Both physicians and hospitals have driven volume to increase reimbursement. And industry has been drawn into the mix because the medical field is the only one that’s expanding. We have become our own worst enemies. We have not stepped up to the plate to define quality and value, so now others are doing it—and they don’t necessarily use the same definitions we do. We have allowed our fears of liability and misperceptions about the value of procedures to drive our decisions. For example, when we perform robotic hysterectomy in a woman who is a great candidate for the vaginal approach, we quadruple the cost of the surgery. Consider that we perform roughly 500,000 hysterectomies every year, and you can see how costs mount rapidly.
Flaws in the US health-care system
OBG Management: What are some of the other problems afflicting the US health-care system?
Dr. Levy: There are tremendous disparities in quality and cost across the country. Why? How we spend money in health care is cultural. It’s influenced by what we become accustomed to, what our particular environment calls “standard.” Here’s an example: A man who is experiencing knee pain tries to make an appointment with an orthopedic surgeon, but when he telephones the physician’s office, he is told that he can’t make an appointment until he has an MRI. That’s cultural, not medically justified.
Patients also play a role. When the patient comes in with a ream of paper from the Internet, and she wants a CA 125 test because she thinks it’s somehow going to prevent ovarian cancer, we need to explain to her, in a way she can understand, that adding that testing is of no benefit and may actually cause harm. We need quick statements that can help defuse the demand for increased testing.
Role of the government
OBG Management: What role does the government play?

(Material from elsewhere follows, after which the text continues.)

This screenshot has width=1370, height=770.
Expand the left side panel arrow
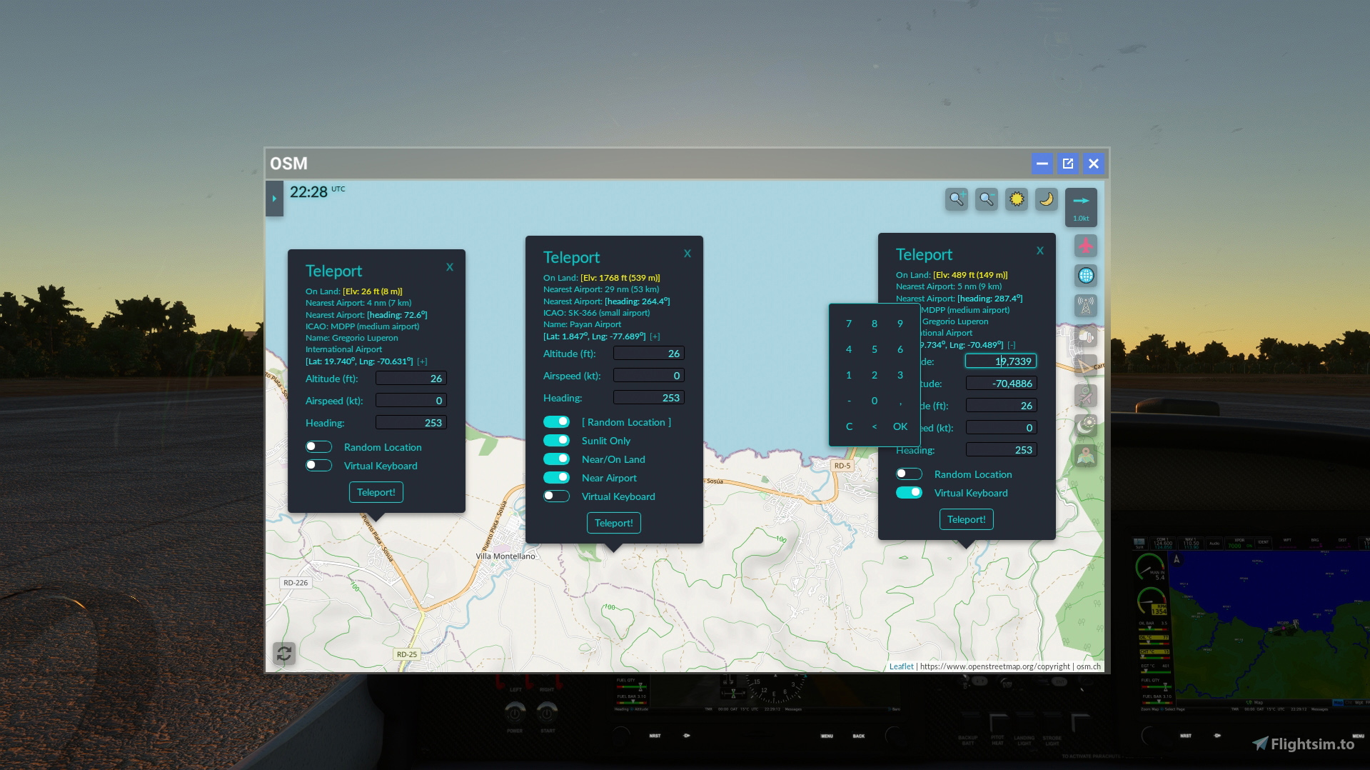(274, 199)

Dr. Levy: The Medicare Resource-Based Relative Value Scale (RBRVS) was enacted into law in 1992. Most payers now follow this scale to determine reimbursement, based on how many resources it requires to perform a service. Resources are defined in the law—we can’t change them. But the American Medical Association did convene the RBRVS Update Committee (RUC), of which I am the chair, to do the best we can to define for the federal government exactly how many of those resources are necessary for a particular intervention. For example, how much time does it really take to perform laparoscopic supracervical hysterectomy—and how does that compare with reading a computed tomography (CT) scan of the abdomen and pelvis or with performing a five-vessel bypass? How many office visits for hypertension does it take to equal an open-heart surgery and 90 days of care? That’s not an easy set of relative intensities to work through, but the RUC does do that and makes recommendations to CMS for the relative value units (RVUs) for the services we provide.

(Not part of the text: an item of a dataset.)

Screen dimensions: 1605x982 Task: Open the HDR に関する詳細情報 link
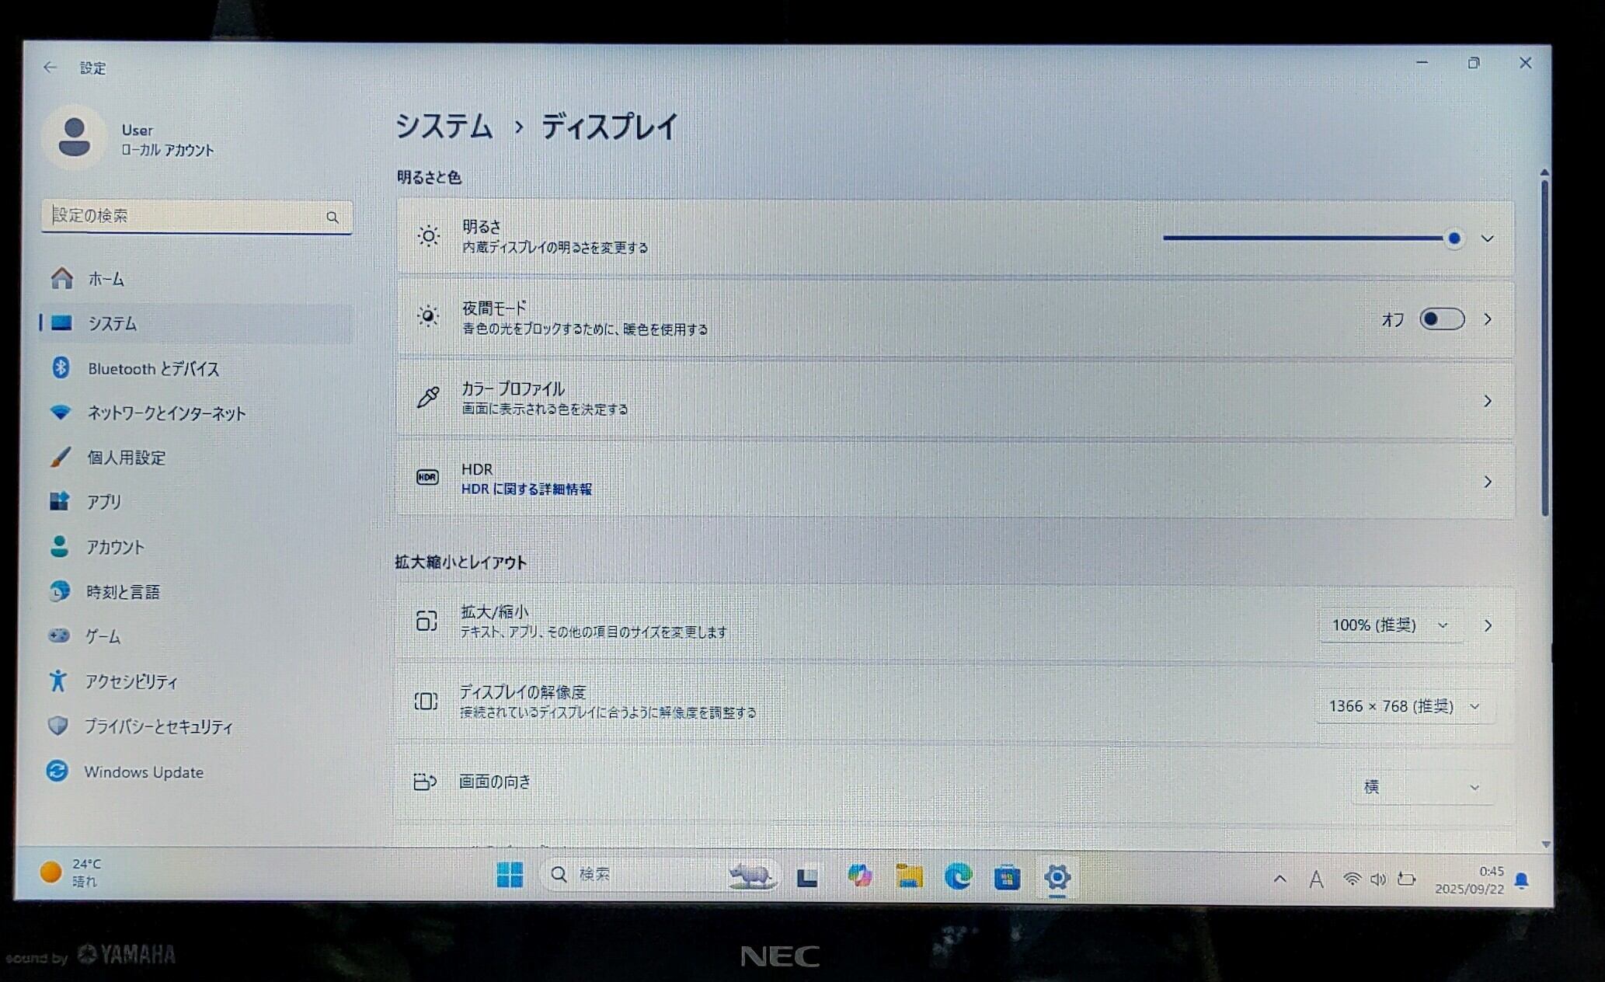[527, 489]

OBG Management: Is it time alone that determines the value of a service?
Dr. Levy: Physician work is defined as the time it takes to perform a procedure—but also as the intensity of that service as compared with other physician services.
There are also practice-expense RVUs, intended to address the cost of clinical staff, medical supplies, and equipment. Right now approximately 52% of reimbursement goes toward the practice-expense component, and less than 50% for the physician’s work.
In 1992, when the RBRVS was enacted, women’s health services were significantly undervalued because ObGyns did not form a large part of the Medicare fee schedule. Over the past 20 years, ACOG and the RUC have worked diligently to correct those initial inequities.
On the RUC, we believe that no physicians are paid at a level that is fair and appropriate, compared with a plumber or electrician. So the shift to a value-based system and away from the volume-based system may be beneficial to us.
Challenges ahead
OBG Management: What challenges do ObGyns face in attempting to overcome these problems?
Dr. Levy: The primary challenge is to face reality as it is—not as it was in the “good old days” or as we wish it to be. We need to become advocates for ourselves and our patients. Advocacy would support and promote our patients’ health-care rights and enhance community health. It would also foster policy initiatives that focus on availability, safety, and quality of care.
In our advocacy, we need to focus first on quality. If we don’t define quality ourselves, others are going to decide that quality is a constant and that the only thing that matters is cost, and they will shift all services to the lowest-cost providers. That is not the way we want things to go.